[Stored data]
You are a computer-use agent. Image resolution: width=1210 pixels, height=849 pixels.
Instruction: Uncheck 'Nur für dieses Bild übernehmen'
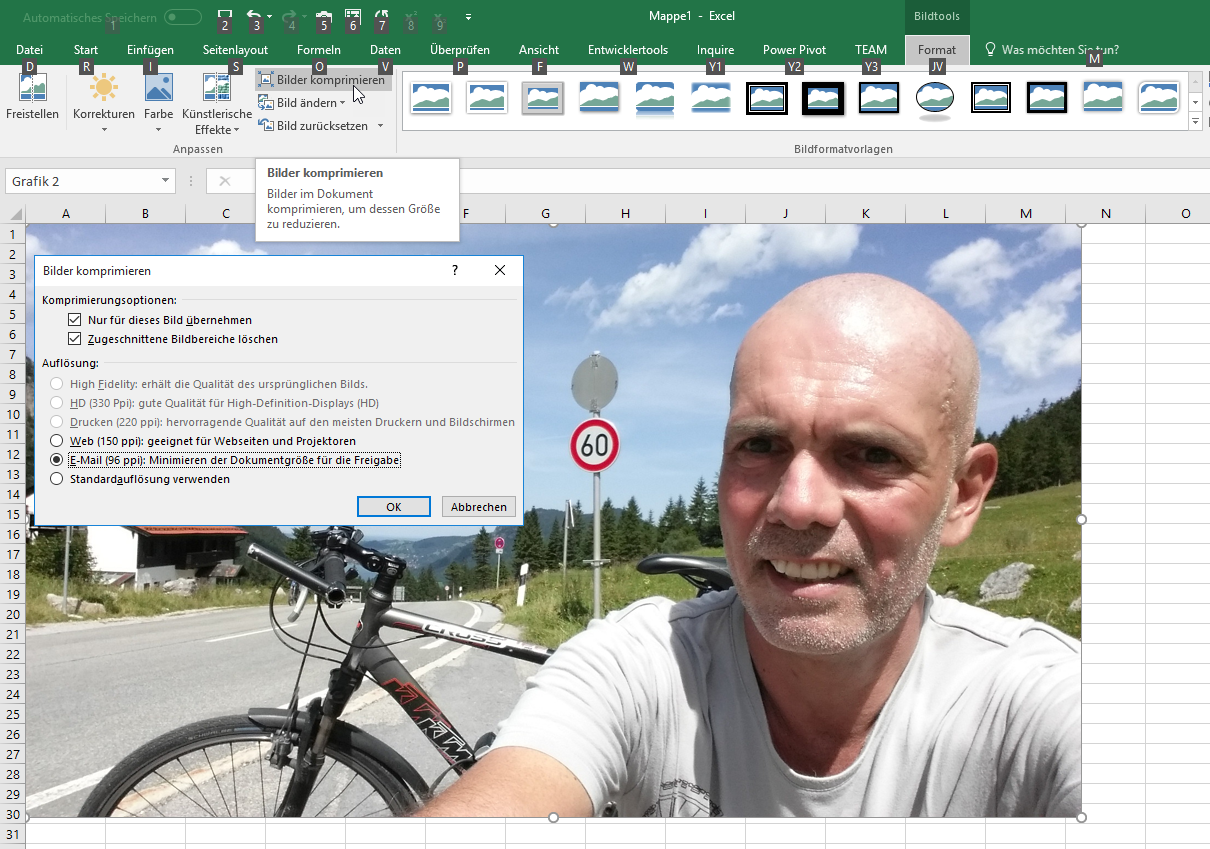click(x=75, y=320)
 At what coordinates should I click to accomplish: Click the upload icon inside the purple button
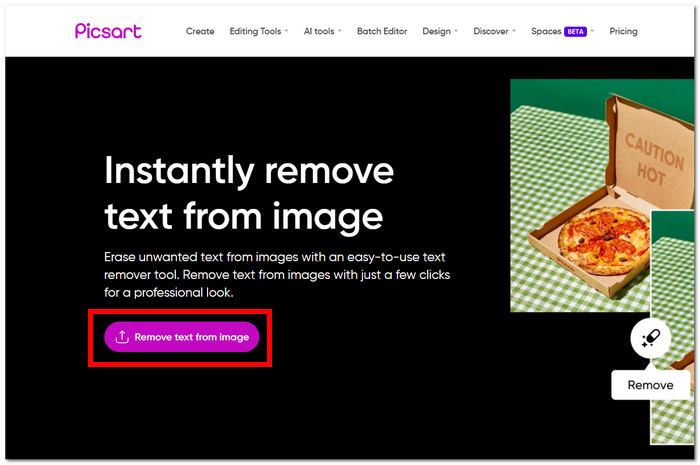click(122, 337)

---

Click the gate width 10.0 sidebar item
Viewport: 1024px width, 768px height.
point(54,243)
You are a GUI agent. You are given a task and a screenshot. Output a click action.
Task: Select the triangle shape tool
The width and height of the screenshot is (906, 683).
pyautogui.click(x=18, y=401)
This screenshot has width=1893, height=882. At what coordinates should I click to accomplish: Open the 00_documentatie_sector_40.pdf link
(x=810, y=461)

--

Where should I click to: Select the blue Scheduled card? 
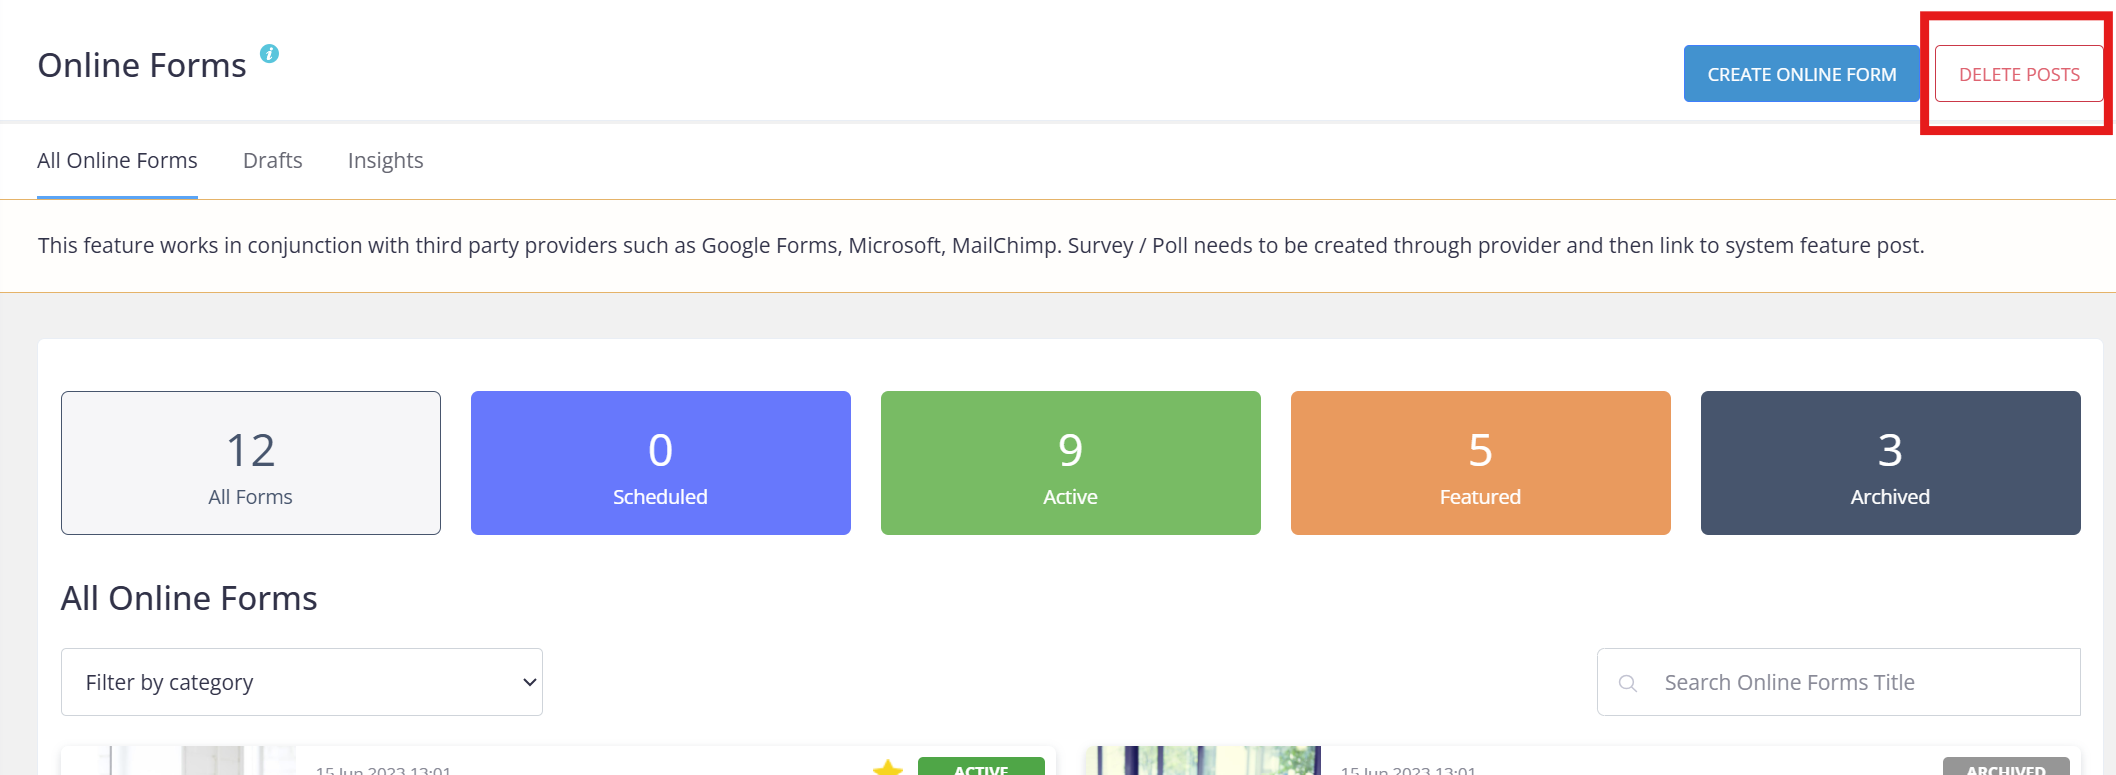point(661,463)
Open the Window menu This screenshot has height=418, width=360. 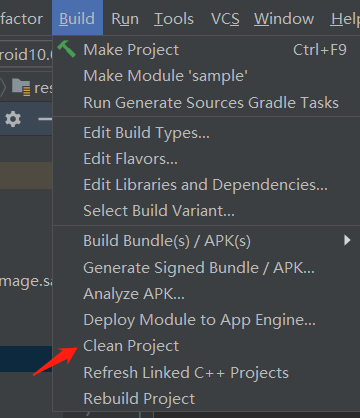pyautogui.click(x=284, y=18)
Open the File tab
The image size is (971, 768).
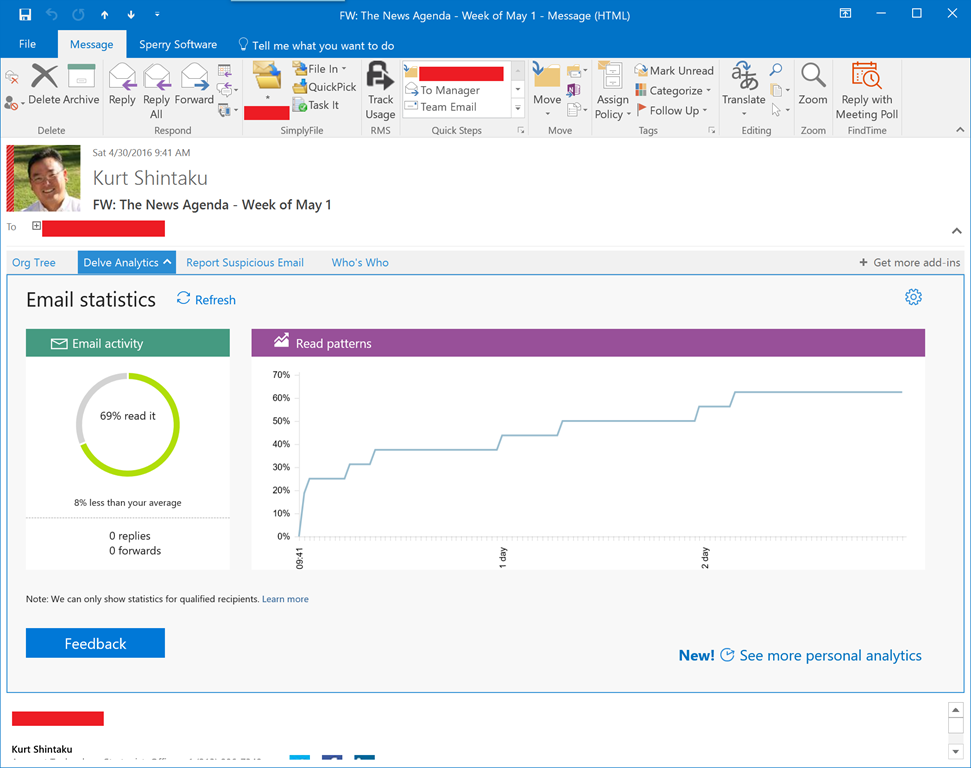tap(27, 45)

#### Exercise instructions:
Answer with a single number: how many lines in the data above have the string "agent" in them?

#### Written answer:
2